## Tarefa pedida 1
Indique se cada uma das afirmações seguintes está de acordo com o excerto sobre a caducidade e a empreitada: (a) o Réu D invocou a excepção peremptória na sua contestação; (b) o prazo previsto no nº 1 do artigo 1225º do Código Civil é de cinco anos; (c) o nº 4 do artigo 1225º do Código Civil manda aplicar o regime dos números anteriores ao comprador do imóvel. Para cada uma, responda sim ou não e cite textualmente as palavras do excerto que decidem a resposta.
## Tarefa pedida 2
Prossiga, por favor, a redacção do excerto sobre a caducidade e a empreitada, começando logo a seguir à última frase apresentada.

Lendo a contestação oferecida pelo Réu D, constata-se que não invocou a aludida excepção peremptória.

Refere o recorrente nas suas alegações da presente revista que, "tendo deduzido na sua contestação factos pertinentes à defesa susceptíveis de verificação da caducidade do direito que os AA invocam, respectivamente no art.º 8º da sua contestação, que foram levados à base instrutória, encontra-se a excepção peremptória de caducidade implícita na mesma, motivo pelo qual, não sendo de conhecimento oficioso, não consideramos, na nossa modesta opinião, depender de invocação do beneficiário, ora R na respectiva contestação, não foram factos omitidos que venham alegados em recurso".

Esta curiosa - mas completamente despropositada - argumentação faria subverter completamente o regime do já referenciado artigo 333º, nº 1, do Código Civil: estando nos autos os factos, o tribunal conheceria da excepção, isto é, a caducidade seria sempre do conhecimento oficioso do tribunal !...

3. Infere-se, assim, que, tendo o ora recorrente arguido a excepção da caducidade (a que, mesmo assim, denominou indevidamente de prescrição) apenas nas alegações que apresentou no seu recurso de apelação, interposto da sentença proferida na 1ª instância, da mesma não podia já conhecer-se, face ao disposto no citado artigo 489º, nº 1, do CPC - que lhe impunha que este meio de defesa fosse apresentado na contestação - e por se tratar de questão nova, pelo que, mesmo que os factos provados permitissem concluir - o que não é o caso, como se disse já - ter sido ultrapassado o prazo de cinco anos previsto no nº 1 do artigo 1225º do Código Civil, não poderia este STJ (como não poderia a Relação) julgar verificada a excepção da caducidade.

Improcedem, assim, as conclusões do recorrente.

IV - RECURSO DO RÉU C:

1. Também aqui estamos perante uma única questão, relacionada com a interpretação a dar ao nº 4 do artigo 1225º do Código Civil, o qual manda aplicar o regime dos números anteriores ao vendedor do imóvel que o tenha construído, modificado ou reparado.

Trata-se, assim, de saber, desde logo, se o preceituado no nº 1 do referido artigo se aplica ao ora recorrente.

Prescreve este normativo legal que "Sem prejuízo do disposto nos artigos 1219º e seguintes, se a empreitada tiver por objecto a construção, modificação ou reparação de edifícios ou outros imóveis destinados por sua natureza a longa duração e, no decurso de cinco anos a contar da entrega, ou no decurso do prazo de garantia convencionado, a obra, por vício do solo ou da construção, modificação ou reparação, ou por erro na execução dos trabalhos, ruir total ou parcialmente, ou apresentar defeitos, o empreiteiro é responsável pelo prejuízo causado ao dono da obra ou a terceiro adquirente".

2. Pretende o recorrente afastar a sua responsabilidade com o fundamento de que, em relação ao prédio vendido aos recorridos (permutado, melhor dizendo, o que conduz ao mesmo resultado), foi ele um vendedor, na qualidade de "dono da obra" construída pelo Réu D - empreiteiro - e não um vendedor, construtor do imóvel que o tenha construído, por gestão directa, pelo que, sendo o recorrente, em termos jurídicos, o dono da obra que a mandou executar ao Réu D, através de contrato de empreitada, não se aplica o regime jurídico previsto no nº 4 do artigo 1225º.

## Dados
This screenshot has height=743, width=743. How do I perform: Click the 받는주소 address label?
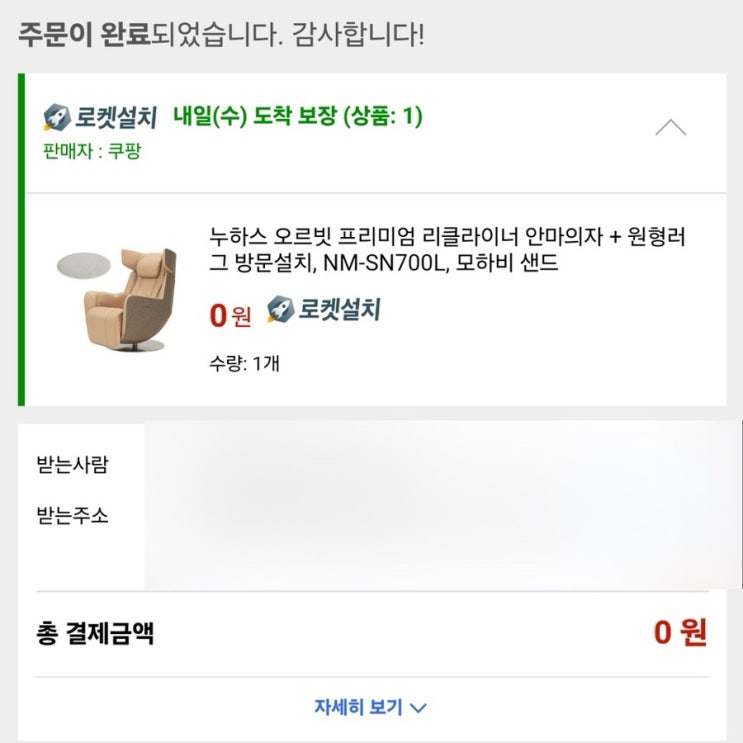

## Resposta 1
(a) Não: "constata-se que não invocou a aludida excepção peremptória".
(b) Sim: "ter sido ultrapassado o prazo de cinco anos previsto no nº 1 do artigo 1225º do Código Civil".
(c) Não: "o qual manda aplicar o regime dos números anteriores ao vendedor do imóvel que o tenha construído, modificado ou reparado".

## Resposta 2
Refere o acórdão recorrido que os factos apurados são seguros no sentido de que o recorrente construiu, ou mandou construir (vai dar ao mesmo), e, pouco tempo depois, procedeu à sua permuta, que lhe valeu o recebimento, além de um outro prédio, ainda de uma quantia substancial em dinheiro.

Mais adiante, pode ler-se:
"O que se apurou (...) suporta bem a sua responsabilização nos termos do aludido nº 4, pois que foi ele quem o construiu/mandou construir, não importando que para o efeito tenha recorrido a terceiro empreiteiro. Mesmo que nada da construção tivesse sido por ele directamente levada a efeito, ele, no cumprimento e execução da empreitada, acompanhou e fiscalizou, ou pôde fazê-lo, a feitura da obra".

3. A nova redacção dada ao nº 1 do artigo 1225º pelo Decreto-Lei nº 267/94, de 25 de Outubro, veio ao encontro de imperiosas necessidades de defesa do consumidor, alargando a responsabilidade do empreiteiro face aos terceiros adquirentes do prédio.

Como pode ler-se no respectivo preâmbulo, "a complexidade do contrato de empreitada, sempre subjacente ao desenvolvimento do mercado imobiliário, e a negligência verificada em inúmeros casos de construção, exigem a responsabilização do empreiteiro, tenha ou não sido ele o vendedor, não só perante o dono da obra, como já sucedia anteriormente, mas também perante terceiro que adquiriu o imóvel, sempre sem dependência da gravidade dos defeitos que a obra apresente".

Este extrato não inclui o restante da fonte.